Incident Report for Harness

Postmortem

Summary

On Wednesday, September 10, 2025, between 8:58 AM and 9:49 AM PST, customers experienced slower pipeline runs in the Prod2 cluster. Pipelines that started during this time took longer than usual to finish. All pipelines eventually completed, and no other parts of the product or service were affected.

Root Cause

During this period, there was a sudden and a sharp increase in the number of pipeline runs. This extra load slowed down the database, which in turn made the backend services slower. As a result, customers saw delays in their pipeline executions.

Impact

Pipelines that were started during the incident window ran slower than normal.
Individual stages and steps also took longer to begin, and this delay was visible in the Harness UI.

‌

Remediation

Immediate: Scaled database server to handle increased load

‌

Action Items

Optimize Expression Engine to reduce database usage so that our Databases have more headroom and can handle spikes
Optimize the recovery time by identifying the issue early and do preventive scale ups

Posted Sep 14, 2025 - 17:29 PDT

Resolved

This incident has been resolved.

Posted Sep 10, 2025 - 14:37 PDT

Update

We have identified and mitigated the issue, and are currently monitoring.

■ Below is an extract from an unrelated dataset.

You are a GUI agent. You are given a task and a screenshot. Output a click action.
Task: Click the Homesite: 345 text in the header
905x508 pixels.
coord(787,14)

Posted Sep 10, 2025 - 09:47 PDT

Monitoring

A fix has been implemented and we are monitoring the results.

Posted Sep 10, 2025 - 09:46 PDT

This incident affected: Prod 2 (Continuous Delivery - Next Generation (CDNG), Continuous Integration Enterprise(CIE) - Self Hosted Runners, Continuous Integration Enterprise(CIE) - Mac Cloud Builds, Continuous Integration Enterprise(CIE) - Windows Cloud Builds, Continuous Integration Enterprise(CIE) - Linux Cloud Builds, Security Testing Orchestration (STO), Infrastructure as Code Management (IaCM)).